## [Document extract]
::::::::::

Understanding Programs and Projects
- Oh, there's a difference! -
Fitzgerald’s
First Law of Program Management:
There are only two phases to a big program: Too early to tell and too
late to stop!
Quoted
by Mr. Blaise Durante,
Deputy Assistant Secretary (Acquisition Integration) U.S. Airforce
Keywords:
Projects, Programs, Complexity, Communications, Stakeholders.
Understanding Programs and Projects
[P078]
The
challenge facing organisations is to know the difference between a
major project and a program and then apply the optimum management
approach. In both situations an appreciation of the ideas contained in
‘Complexity Theory’ and CRPR in particular will add
a depth of understanding to a complicated situation.
Projects
and Programs are different! Unfortunately, this
difference has been ignored or confused by many people for too long.
Project management is focused on the efficient creation of
a known
deliverable; project
managers should be seeking to minimise
‘unnecessary’ change to create
their specified deliverable as efficiently as possible.
Program management focuses on the coordination of a number of related
projects over time to deliver benefits to the organisation; program
managers should be actively seeking to adapt future effort to maximise
benefits as the situation unfolds. Using project management
processes to deliver a program generally will not work (although many
of the tools are superficially similar). From a
governance and stakeholder management perspective the
expectation of 'on time and on budget' that has some relevance to
project governance is totally counterproductive in program management
space where the focus needs to be on benefits realisation and value
management.
From the very beginnings of
modern project management, there
has been confusion in the terms; the Manhattan
‘project’ to create two
completely different ‘atom bombs’ involved numerous
major projects such as the
construction of major factories and the operation of those plants. The Manhattan
‘project’ was
by all modern definitions a full blown program of work. A decade later,
the
Atlas ‘program’ to design and build a new missile
for the USA
was called a program. This
confusion continues in many quarters to the current day.
Both the OGC and the APM in
the UK
and PMI in the USA
seem to have agreed that organisations have one or more Portfolios of
projects
and each portfolio contains a number of programs and projects. Program
management focuses on the coordination of a number of related projects
over
time to deliver benefits to the organisation and projects are about the
efficient delivery of an outcome. The boundary that needs to be drawn
much more
sharply, and the focus of this paper, is between projects that are
initiated to
create a known deliverable and then shut down and programs that are
initiated
to create a change and/or realise benefit(s) for the host organisation;
adapting
to circumstances as conditions change and using projects to create
individual
deliverables within the overall matrix of the program.

::::::::::

## [Data for the task]
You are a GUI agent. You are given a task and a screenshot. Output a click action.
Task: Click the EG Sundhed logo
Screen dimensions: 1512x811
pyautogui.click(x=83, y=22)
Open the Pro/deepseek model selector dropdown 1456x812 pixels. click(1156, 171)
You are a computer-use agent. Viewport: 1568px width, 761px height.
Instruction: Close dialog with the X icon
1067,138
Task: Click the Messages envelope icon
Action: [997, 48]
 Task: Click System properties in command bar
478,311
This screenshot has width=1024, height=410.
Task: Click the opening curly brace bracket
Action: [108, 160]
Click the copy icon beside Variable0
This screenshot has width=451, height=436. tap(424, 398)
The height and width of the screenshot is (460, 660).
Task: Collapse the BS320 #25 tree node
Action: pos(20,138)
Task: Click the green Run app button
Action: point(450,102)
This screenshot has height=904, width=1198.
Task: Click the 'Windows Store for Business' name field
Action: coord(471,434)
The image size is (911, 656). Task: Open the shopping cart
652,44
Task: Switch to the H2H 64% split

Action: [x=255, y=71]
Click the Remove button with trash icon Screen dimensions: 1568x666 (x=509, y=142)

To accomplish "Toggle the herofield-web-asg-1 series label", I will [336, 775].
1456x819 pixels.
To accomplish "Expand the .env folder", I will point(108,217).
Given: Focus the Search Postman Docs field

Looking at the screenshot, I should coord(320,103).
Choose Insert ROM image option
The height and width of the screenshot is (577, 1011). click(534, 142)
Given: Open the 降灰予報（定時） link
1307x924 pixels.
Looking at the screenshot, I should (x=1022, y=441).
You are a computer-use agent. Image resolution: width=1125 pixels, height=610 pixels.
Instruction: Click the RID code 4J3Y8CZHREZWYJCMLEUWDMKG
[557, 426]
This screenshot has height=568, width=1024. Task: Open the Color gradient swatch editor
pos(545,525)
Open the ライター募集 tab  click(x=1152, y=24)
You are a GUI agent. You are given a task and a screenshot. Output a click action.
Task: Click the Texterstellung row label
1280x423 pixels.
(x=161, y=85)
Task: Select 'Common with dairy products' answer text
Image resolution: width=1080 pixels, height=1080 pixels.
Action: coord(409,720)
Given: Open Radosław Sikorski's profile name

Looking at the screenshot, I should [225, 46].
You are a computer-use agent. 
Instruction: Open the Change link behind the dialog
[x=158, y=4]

::::::::::

## [Set tasks]
1. Reproduce the records from their first line through the line containing "Action: [108, 160]", with both ends included.
2. Write what comes next in the passage on programs and projects, picking up after its final sentence.

## [Results for each task]
1.
You are a GUI agent. You are given a task and a screenshot. Output a click action.
Task: Click the EG Sundhed logo
Screen dimensions: 1512x811
pyautogui.click(x=83, y=22)
Open the Pro/deepseek model selector dropdown 1456x812 pixels. click(1156, 171)
You are a computer-use agent. Viewport: 1568px width, 761px height.
Instruction: Close dialog with the X icon
1067,138
Task: Click the Messages envelope icon
Action: [997, 48]
 Task: Click System properties in command bar
478,311
This screenshot has width=1024, height=410.
Task: Click the opening curly brace bracket
Action: [108, 160]

2.
These different focuses have
major consequences on the style
of management and using project management processes to deliver a
program
generally will not work (although many of the tools are superficially
similar). Program managers should be actively seeking to
adapt future
effort to maximise benefits as the situation unfolds. Project
managers
should be seeking to minimise ‘unnecessary’ change
to create their specified
deliverable as efficiently as possible. The key difference between a
project
and a program of works can be described as:
- Projects
are about delivering a product to meet stakeholder needs and
expectations with
unnecessary change minimised. The key element in project management is
efficiency, given that the function of the product that the project has
been
created to produce is (or should be) known at the start in reasonable
detail,
and often the nature of the product is also defined.
- Programs
are about delivering benefits to the organisation within defined
constraints
and in alignment with its strategic objectives. Changing the elements
within a
program to maximise benefits actually realised, and maintaining
alignment with
changing strategic objectives is essential. The key focus of project
management
is in the area of integration, alignment and adjustment working in
consort with
the operational and strategic elements of the organisation.
Whilst it is absolutely
possible and often desirable to
contract a ‘project’ to an independent third party
(eg, the developer of a
shopping complex can easily contract the building of the centre to a
construction company), it is virtually impossible to effectively
contract out
the program management role, the program manger has to be an integral
part of
the organisations strategic business. The publicised
‘failures’ of a number of
so-called major projects, particularly in the
Defence and ICT arenas would appear to be caused by the
clients
attempting to procure a complex program of work (frequently involving
significant elements of R&D) as a simple ‘fixed
price’ project in a
perversely misguided attempt to offload ‘risk’.
The challenge facing
organisations is to recognise the
difference between a project and a program and then apply the optimum
management approach. This paper will:
- Describe
the differences between projects and programs based on the Standards.
- Define
the key differences between managing a project and managing a program.
- Briefly
review the qualification framework for Program Managers.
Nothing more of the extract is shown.